This is both good and bad for Shyanne. She loves having other people around. I guess Mom and Dad can get boring at times, so any change is good. So she will love spending time with her big sister Kari and her nephew Logan. again. She will also love spending time with her cousin from Texas. Part of the reason is that they all pay so much attention to her and always want to show her a good time. The other part of it is that she is so easy to show a good time to.

Shyanne is one of the most appreciative young children I have ever met. She loves when people do anything with her or for her, and she loves doing things with other people as well. When she is doing somehting with someone, she almost always has a smile on her face. Reading her a story, or throwing a ball around with her, she is smiling. On the stage at her dance recital, she smiled the whole time. Playing basketball, T-Ball, Soccer or just riding on her scooter, she is smiling and happy.

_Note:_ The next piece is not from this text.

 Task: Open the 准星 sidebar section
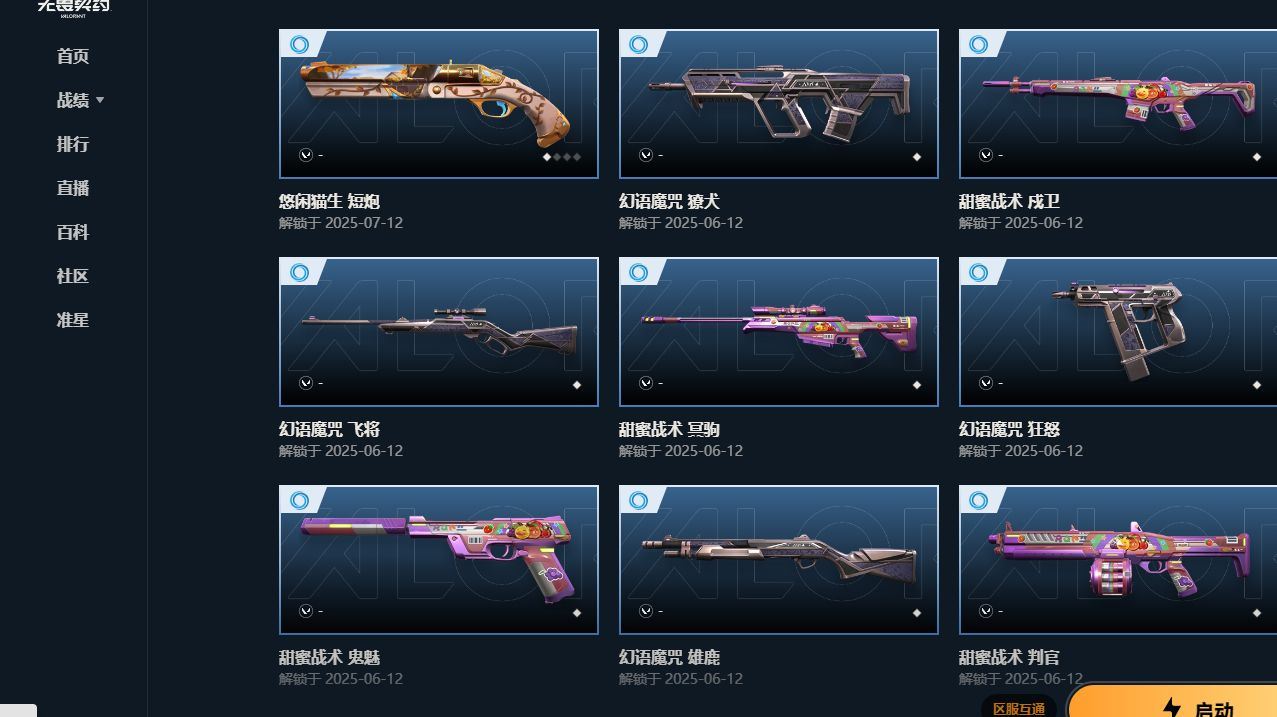(73, 320)
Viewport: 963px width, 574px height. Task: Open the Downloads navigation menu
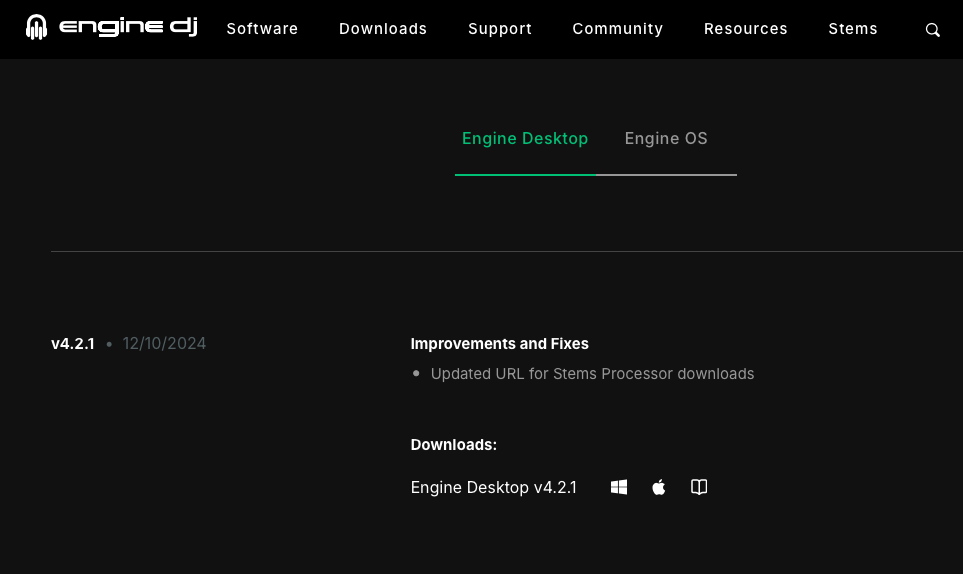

I can't wait to take her to the fun-o-rama on Saturday to play games there. I know she will be smiling the whole time. I know she will be enjoying herself. I know she will love the beach and she will love being with all the other relatives. The best part is that she makes things far more enjoyable for everyone else who is around her. The happiness and enjoyment she has for everything she does transfers to everyone who is with her. She is one of those people they say "light up a room" when she comes in. She really does! She is truly an incrediable little girl.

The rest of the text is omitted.